After that define the following files:

  1. label.txt - A file containing the labels to be used in the labeling process, one label per line.
  2. reviewer.txt - A file containing the reviewers to be used in the labeling process, one reviewer name per line.
  3. instance.[ct]sv - A file containing the instances to be labeled, one instance per line. The file must adhere to the following format: instance_category<SEPARATOR>instance_json. If you are using a .tsv file, the separator is \t, while for .csv files the separator is ,. Only one of these files should be defined, and if both are defined, the .tsv file will take precedence.

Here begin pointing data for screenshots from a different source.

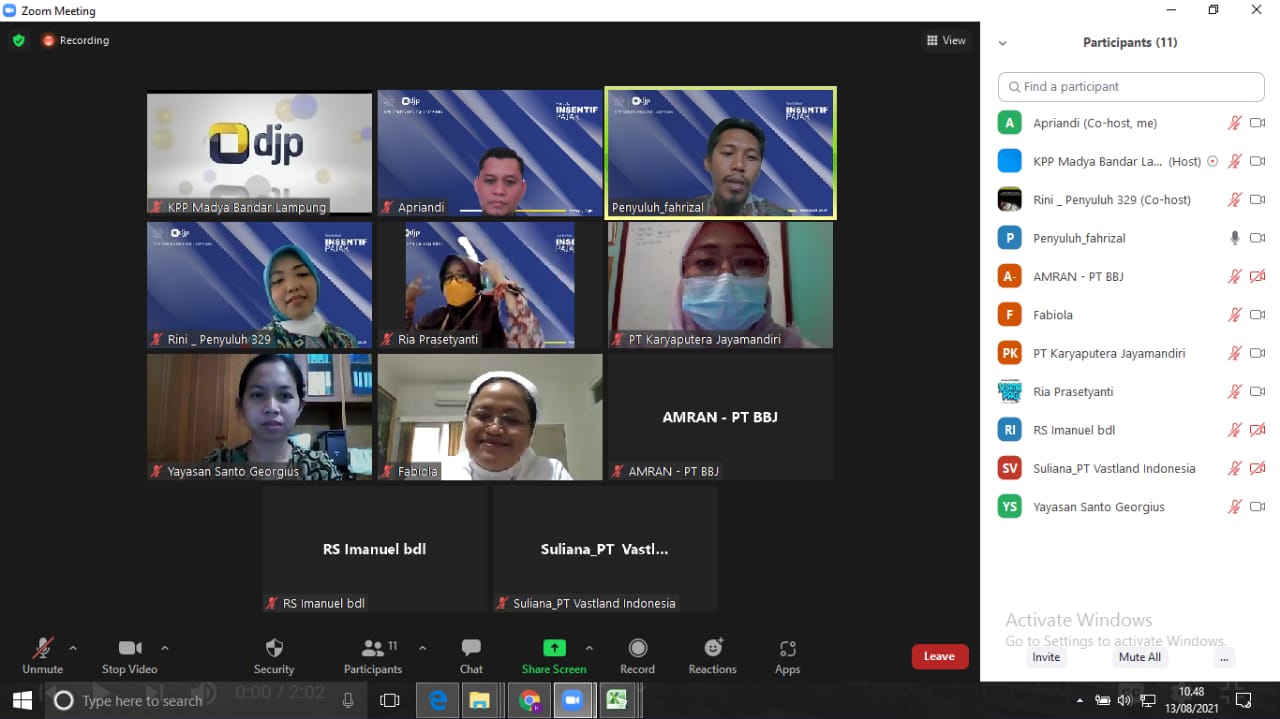Viewport: 1280px width, 719px height.
Task: Open the more options ellipsis button
Action: click(x=1224, y=657)
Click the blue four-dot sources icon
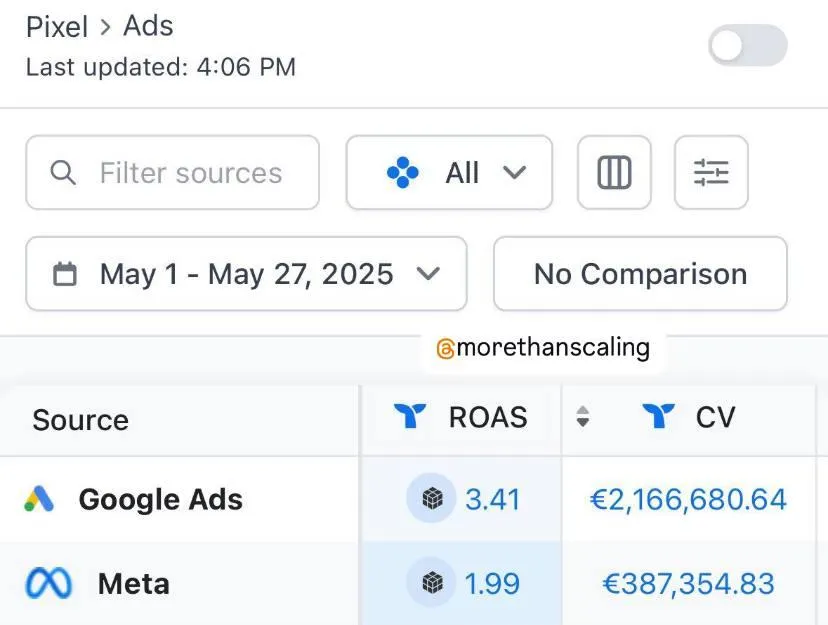Screen dimensions: 828x625 click(402, 173)
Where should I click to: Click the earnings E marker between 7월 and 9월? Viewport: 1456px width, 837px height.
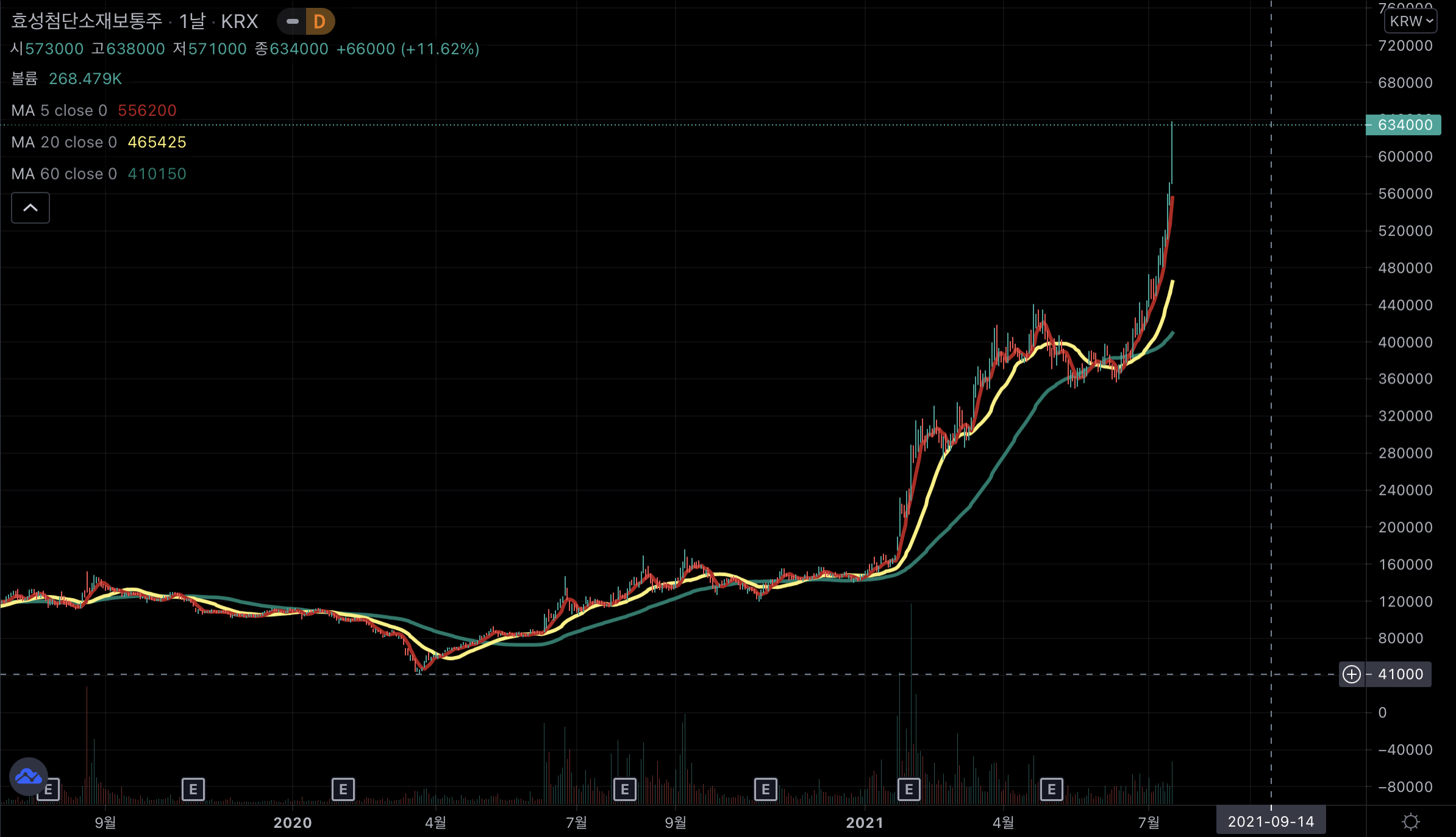coord(624,789)
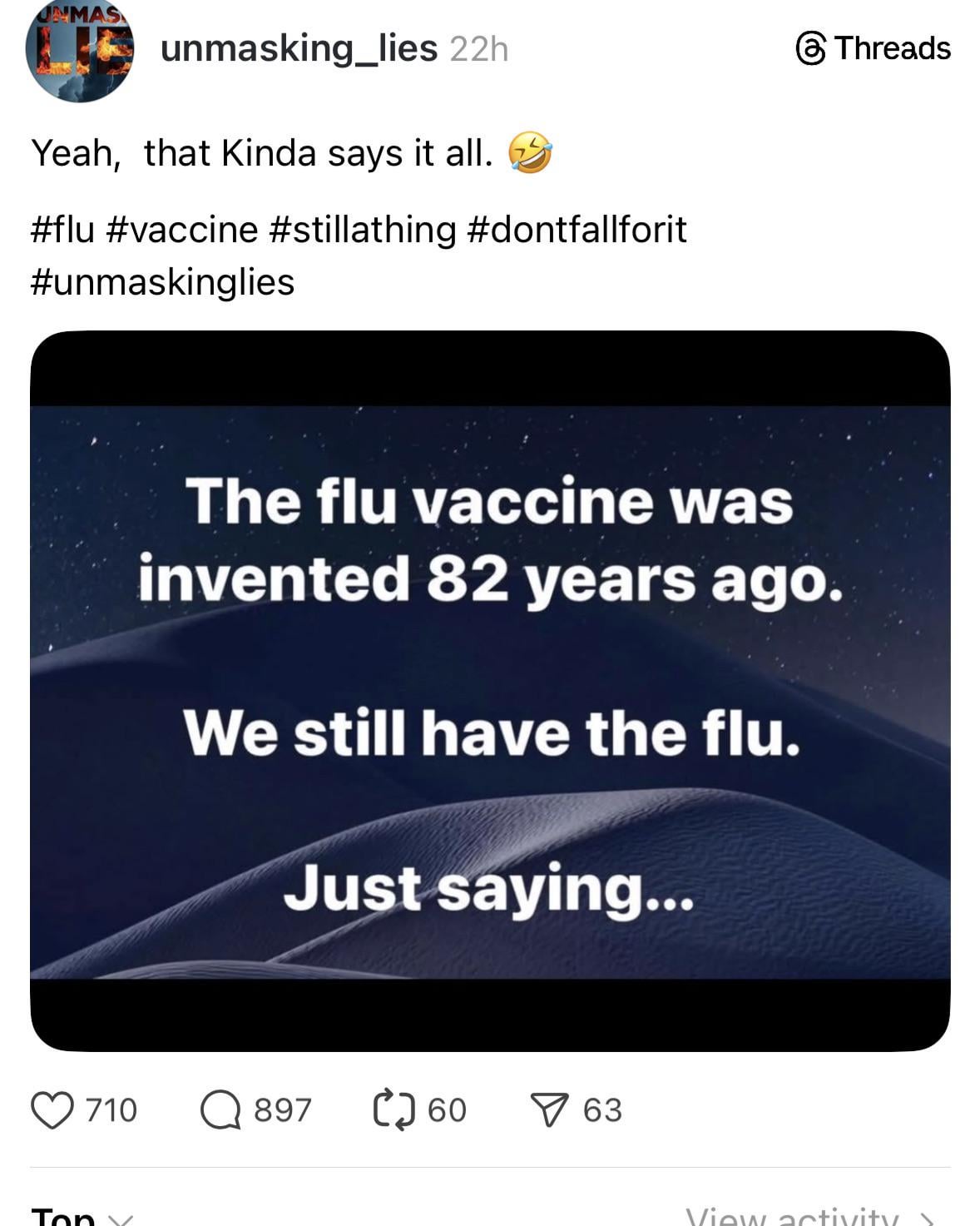
Task: Click the 60 reposts count
Action: [x=448, y=1110]
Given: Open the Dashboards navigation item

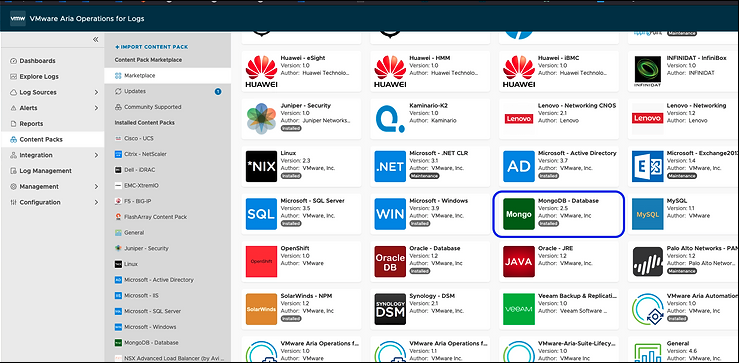Looking at the screenshot, I should (37, 61).
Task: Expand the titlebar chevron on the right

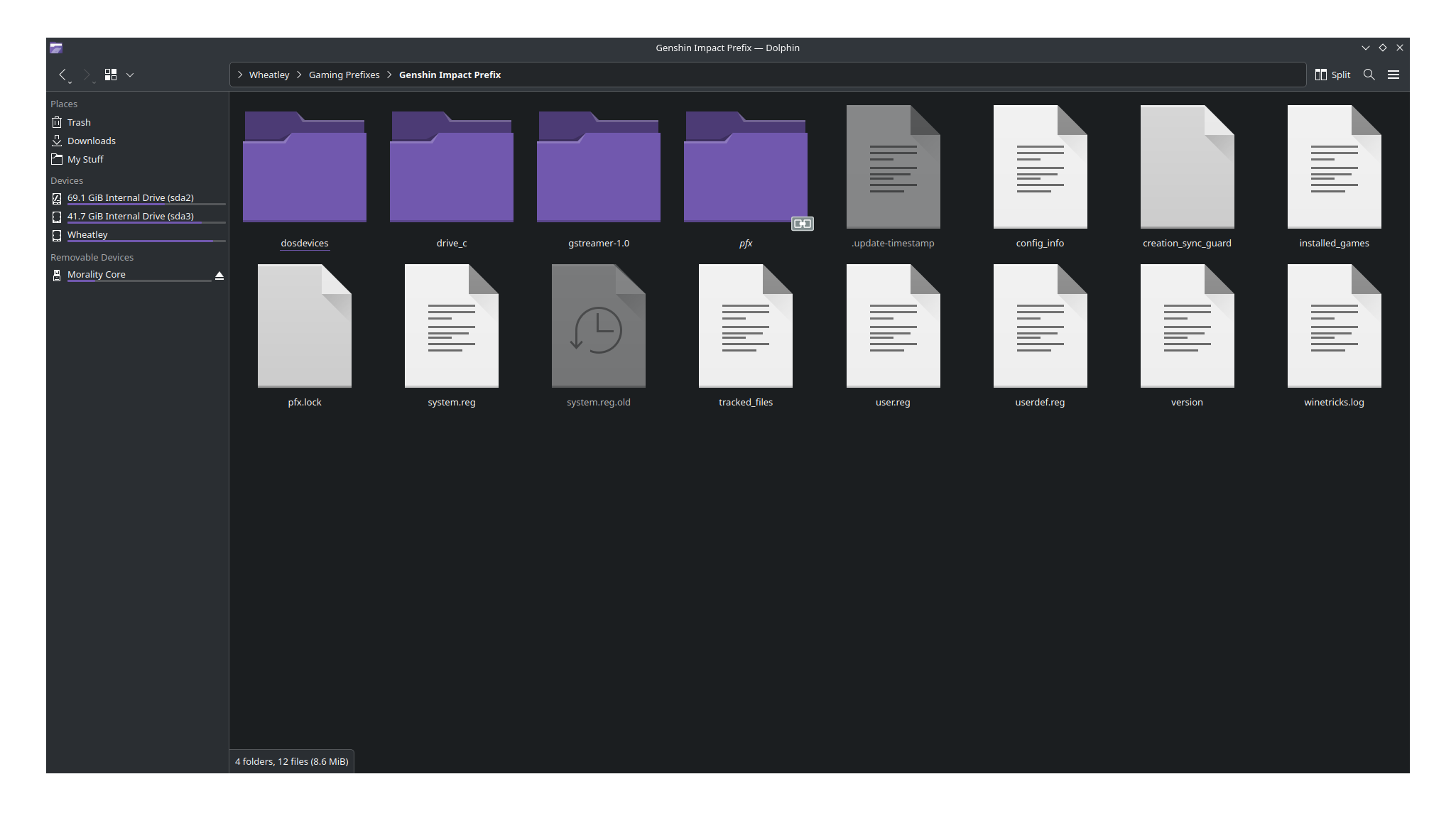Action: click(1366, 48)
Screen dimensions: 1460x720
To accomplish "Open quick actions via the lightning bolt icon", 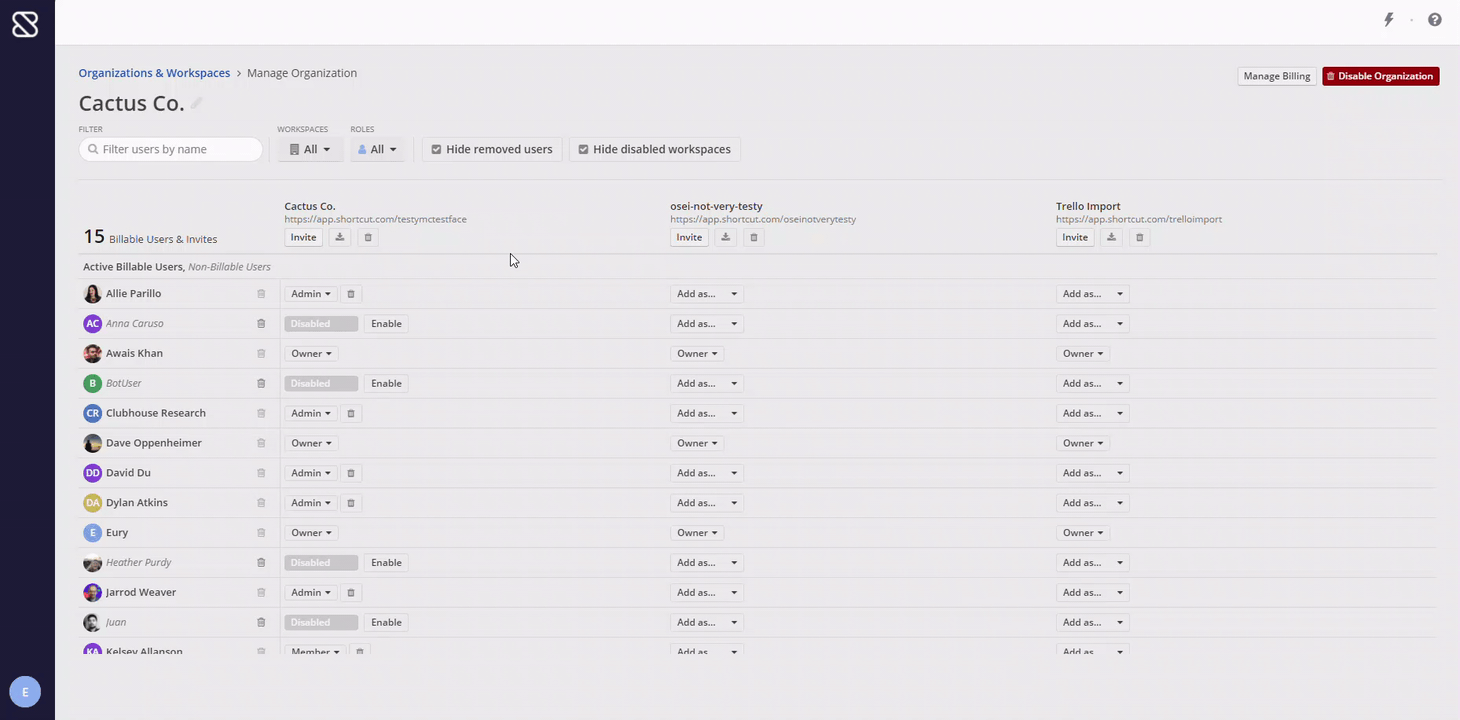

Finally, create a docker-compose.yml file with the following configurations:

version: "3.9"
name: "labeling"

services:

  labeling-database:
    container_name: labeling-database
    hostname: labeling-database
    image: seart/labeling-database:latest
    volumes:
      - data:/var/lib/postgresql/data
      - ./label.txt:/docker-entrypoint-initdb.d/label.txt
      - ./reviewer.txt:/docker-entrypoint-initdb.d/reviewer.txt
      - ./instance.tsv:/docker-entrypoint-initdb.d/instance.tsv
    networks: [ default ]
    environment:
      POSTGRES_DB: ${DATABASE_NAME}
      POSTGRES_USER: ${DATABASE_USER}
      POSTGRES_PASSWORD: ${DATABASE_PASS}
    restart: always
    labels:
       - "com.centurylinklabs.watchtower.scope=labeler"
    
  labeling-server:
    container_name: labeling-server
    hostname: labeling-server
    image: seart/labeling-server:latest
    volumes:
      - ./logs:/labeling/logs
    environment:
      DATABASE_HOST: labeling-database
      DATABASE_PORT: 5432
      DATABASE_NAME: ${DATABASE_NAME}
      DATABASE_USER: ${DATABASE_USER}
      DATABASE_PASS: ${DATABASE_PASS}
    depends_on:
      labeling-database:
        condition: service_healthy
    deploy:
      restart_policy:
        condition: on-failure
        max_attempts: 3
    labels:
       - "com.centurylinklabs.watchtower.scope=labeler"
    ports:
      - "7755:3000"
        
  # Optional service for backing up the
  # database at the start of each day
  labeling-backup:
    container_name: labeling-backup
    hostname: labeling-backup
    image: tiredofit/db-backup:latest
    volumes:
      - /tmp/labeling/backup:/backup
    networks: [ default ]
    links: [ labeling-database ]
    environment:
      TZ: UTC
      DB01_TYPE: pgsql
      DB01_HOST: labeling-database
      DB01_NAME: ${DATABASE_NAME}
      DB01_USER: ${DATABASE_USER}
      DB01_PASS: ${DATABASE_PASS}
      DEFAULT_BACKUP_BEGIN: '0000'
      DEFAULT_CLEANUP_TIME: '10080'
      DEFAULT_EXTRA_BACKUP_OPTS: --data-only --column-inserts
      DEFAULT_COMPRESSION: GZ
      DEFAULT_CHECKSUM: SHA1
      DEFAULT_CREATE_LATEST_SYMLINK: FALSE
      CONTAINER_ENABLE_MONITORING: FALSE
      CONTAINER_ENABLE_MESSAGING: FALSE
    depends_on:
      labeling-database:
        condition: service_healthy
    restart: always
    labels:
      - "com.centurylinklabs.watchtower.scope=labeler"
    
  # Optional service for updating the
  # service images at the start of each hour
  labeling-watchtower:
    container_name: labeling-watchtower
    hostname: labeling-watchtower
    image: containrrr/watchtower:latest
    volumes:
      - /var/run/docker.sock:/var/run/docker.sock
    networks: [ default ]
    environment:
      WATCHTOWER_SCOPE: 'labeler'
      WATCHTOWER_TIMEOUT: '60s'
      WATCHTOWER_SCHEDULE: '0 0 */1 * * *'
      WATCHTOWER_INCLUDE_STOPPED: true
    depends_on:
      labeling-database:
        condition: service_healthy
      labeling-server:
        condition: service_healthy
      labeling-backup:
        condition: service_started
    restart: always
    labels:
      - "com.centurylinklabs.watchtower.scope=labeler"

volumes:
  data:
    name: labeling-data

networks:
  default:
    name: labeling-network